**Task instructions**
Could you repeat, word for word, only the lines from the one containing "Task: Tap the 40.00 € amount" through the final line of the records below?
#### Listed records
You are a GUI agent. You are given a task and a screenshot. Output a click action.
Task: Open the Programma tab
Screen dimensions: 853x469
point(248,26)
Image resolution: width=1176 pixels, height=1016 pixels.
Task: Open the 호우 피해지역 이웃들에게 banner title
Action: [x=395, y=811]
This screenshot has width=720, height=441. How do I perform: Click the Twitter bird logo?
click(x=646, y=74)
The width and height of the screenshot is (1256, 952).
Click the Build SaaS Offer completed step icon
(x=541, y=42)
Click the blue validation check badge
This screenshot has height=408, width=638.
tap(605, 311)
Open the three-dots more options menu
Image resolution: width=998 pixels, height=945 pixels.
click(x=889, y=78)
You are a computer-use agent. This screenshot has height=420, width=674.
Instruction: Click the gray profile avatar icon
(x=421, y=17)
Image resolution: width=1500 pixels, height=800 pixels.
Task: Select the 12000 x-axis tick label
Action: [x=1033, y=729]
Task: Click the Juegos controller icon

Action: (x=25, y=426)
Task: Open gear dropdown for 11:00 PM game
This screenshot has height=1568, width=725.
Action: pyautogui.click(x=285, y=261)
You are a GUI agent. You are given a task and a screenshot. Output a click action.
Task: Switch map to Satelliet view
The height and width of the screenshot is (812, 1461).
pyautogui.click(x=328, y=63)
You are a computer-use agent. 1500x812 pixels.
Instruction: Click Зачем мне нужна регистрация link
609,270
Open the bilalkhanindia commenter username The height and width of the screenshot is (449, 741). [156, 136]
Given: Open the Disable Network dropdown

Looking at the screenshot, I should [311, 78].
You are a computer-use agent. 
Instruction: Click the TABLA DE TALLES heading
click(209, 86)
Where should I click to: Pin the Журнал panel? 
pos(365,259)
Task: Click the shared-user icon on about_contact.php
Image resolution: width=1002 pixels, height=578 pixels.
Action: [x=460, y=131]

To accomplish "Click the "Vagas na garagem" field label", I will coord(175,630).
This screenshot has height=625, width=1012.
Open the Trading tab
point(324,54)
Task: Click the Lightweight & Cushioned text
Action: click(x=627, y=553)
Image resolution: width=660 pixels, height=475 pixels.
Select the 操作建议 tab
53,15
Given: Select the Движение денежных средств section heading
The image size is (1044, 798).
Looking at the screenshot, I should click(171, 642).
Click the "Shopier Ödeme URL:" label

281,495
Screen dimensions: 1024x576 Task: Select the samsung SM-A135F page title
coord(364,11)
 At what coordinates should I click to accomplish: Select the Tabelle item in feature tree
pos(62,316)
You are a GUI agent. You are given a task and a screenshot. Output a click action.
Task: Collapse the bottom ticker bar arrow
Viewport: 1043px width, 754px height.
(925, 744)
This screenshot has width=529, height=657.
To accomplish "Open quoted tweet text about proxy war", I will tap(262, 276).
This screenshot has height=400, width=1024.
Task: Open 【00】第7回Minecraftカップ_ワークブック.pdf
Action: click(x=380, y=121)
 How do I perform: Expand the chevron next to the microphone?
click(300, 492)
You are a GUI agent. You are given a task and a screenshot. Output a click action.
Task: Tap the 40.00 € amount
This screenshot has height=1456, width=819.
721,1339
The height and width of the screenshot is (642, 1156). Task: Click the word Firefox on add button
########
**Written solution**
Task: Tap the 40.00 € amount
This screenshot has height=1456, width=819.
721,1339
The height and width of the screenshot is (642, 1156). Task: Click the word Firefox on add button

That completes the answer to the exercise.